A conduta de Jair Bolsonaro na Presidência da República não vem provocando apenas aumento da reprovação a seu governo. Ela tem suscitado significativa quantidade de pedidos de impeachment. Segundo levantamento realizado pelo Estado, desde o ano passado, foram apresentados 48 pedidos de abertura de processo de impeachment contra o presidente Jair Bolsonaro. Desse total, a imensa maioria (41 pedidos) foi protocolada durante a pandemia do novo coronavírus.
Além de constituir um retrato das inquietações que a conduta presidencial gera em boa parte da população, esse conjunto de pedidos pode e deve ser ocasião para uma pausada reflexão por parte do Legislativo, do Executivo e também do Judiciário. Em 14 pedidos, por exemplo, há a acusação de prática de crime de responsabilidade por suposta interferência na Polícia Federal, tal como relatado por Sérgio Moro, ao pedir demissão do Ministério da Justiça e Segurança Pública. A investigação em curso no Supremo Tribunal Federal (STF) sobre essa matéria pode oferecer subsídios importantes para uma análise objetiva de tais pedidos pelo Congresso.
Outra matéria comum se refere ao modo como Jair Bolsonaro tem lidado com a pandemia do novo coronavírus. Em 20 pedidos, sustenta-se que o presidente Bolsonaro cometeu crime de responsabilidade ao estimular o descumprimento da quarentena, tratando com descaso uma doença que já matou mais de 50 mil brasileiros. Entre as condutas denunciadas estão incentivos a aglomerações, menosprezo às consequências da covid-19 e omissões de dados sobre o novo coronavírus.
O levantamento do Estado também constatou que a argumentação mais frequente nos 48 pedidos de impeachment refere-se a crime de responsabilidade envolvendo conduta contrária à democracia. Nos últimos meses, o presidente Bolsonaro participou de sete manifestações que se opunham, em alguma medida, ao Estado Democrático de Direito. Trata-se de um tema fundamental, que merece especial atenção. Logo após fixar as competências privativas do presidente da República, a Carta de 1988 estabelece, por exemplo, que “são crimes de responsabilidade os atos do presidente da República que atentem contra a Constituição Federal e, especialmente, contra (...) o livre exercício do Poder Legislativo, do Poder Judiciário, do Ministério Público e dos Poderes constitucionais das unidades da Federação”.

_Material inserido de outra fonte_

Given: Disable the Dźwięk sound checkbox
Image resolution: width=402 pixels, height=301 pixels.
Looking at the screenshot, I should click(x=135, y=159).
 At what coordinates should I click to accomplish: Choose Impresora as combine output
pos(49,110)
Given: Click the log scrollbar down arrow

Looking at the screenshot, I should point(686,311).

Segundo a Lei 1.079/1950, que regulamenta o processo de impeachment, “é permitido a qualquer cidadão denunciar o presidente da República ou ministro de Estado, por crime de responsabilidade, perante a Câmara dos Deputados”. De fato, há pedidos de impeachment contra Jair Bolsonaro assinados por uma única pessoa. Mas há também petições coletivas, algumas com a presença de vários partidos e centenas de entidades e movimentos sociais.

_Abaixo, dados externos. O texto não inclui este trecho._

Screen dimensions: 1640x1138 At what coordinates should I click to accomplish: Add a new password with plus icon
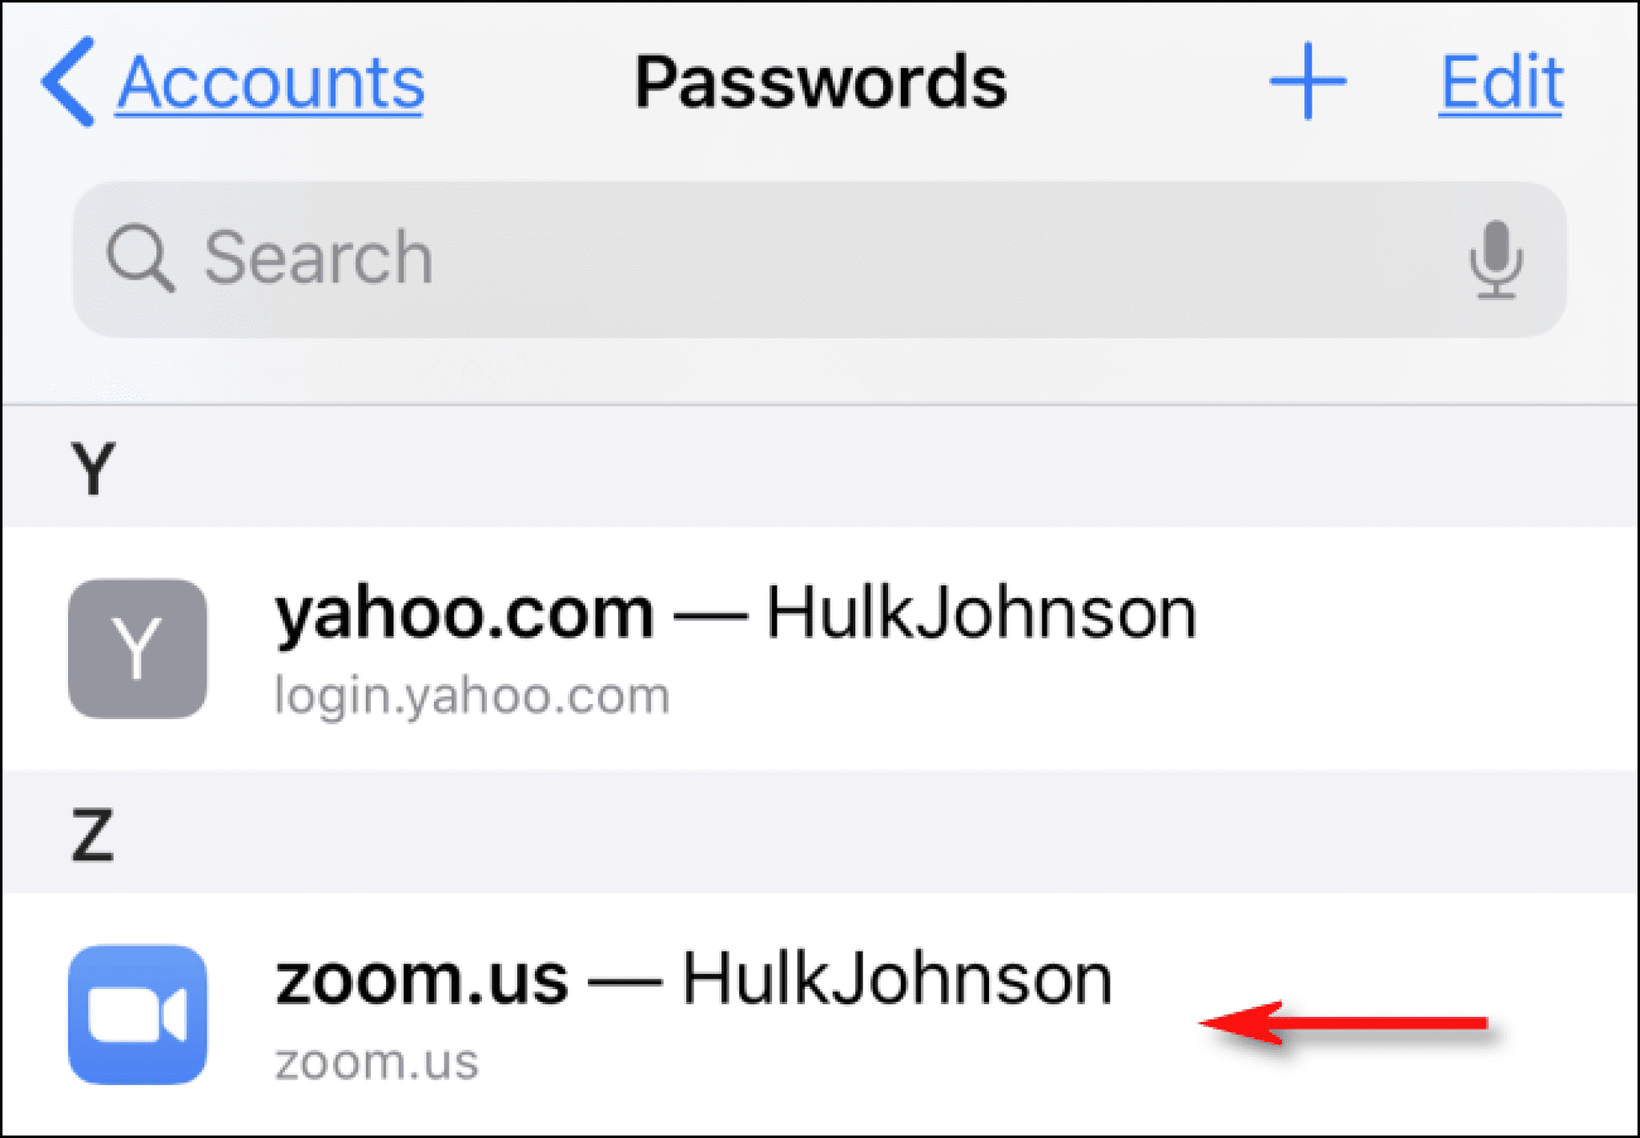point(1307,82)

As muitas e graves consequências da abertura de um processo de impeachment contra o presidente da República requerem especial prudência na ponderação das condições jurídicas e políticas desses pedidos. Até aqui, só um pedido foi arquivado. Todos os outros estão sob análise do presidente da Câmara, Rodrigo Maia, a quem compete decidir o seu destino imediato – arquivamento da denúncia ou recebimento para apreciação pela Casa.
Com razão, Rodrigo Maia tem falado em cautela, para não agravar a crise política e criar mais conflitos. “Não podemos pôr mais lenha na fogueira”, disse recentemente. A necessária prudência não significa, no entanto, passividade. Sendo seu papel constitucional fiscalizar o Poder Executivo, o Legislativo não pode se omitir na tarefa de confrontar as ações do presidente da República com as condutas típicas que, segundo a Constituição (art. 85) e a legislação específica (Lei 1.079/1050), constituem crime de responsabilidade.

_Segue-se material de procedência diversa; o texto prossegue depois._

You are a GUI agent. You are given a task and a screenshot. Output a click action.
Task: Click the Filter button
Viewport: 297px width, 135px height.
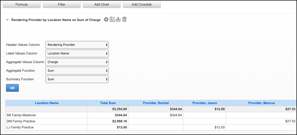tap(62, 4)
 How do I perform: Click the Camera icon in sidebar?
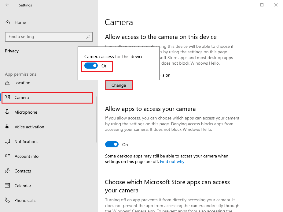[7, 97]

A quantidade de pedidos de abertura de processo de impeachment apresentados revela uma saudável vigilância pela população, dentro dos procedimentos dispostos pelo Direito, sobre o exercício do poder presidencial. Além disso, a fundamentação da maioria dessas petições está longe de ser fantasiosa, merecendo cuidadosa análise. Não cabe imprudência, e tampouco omissão.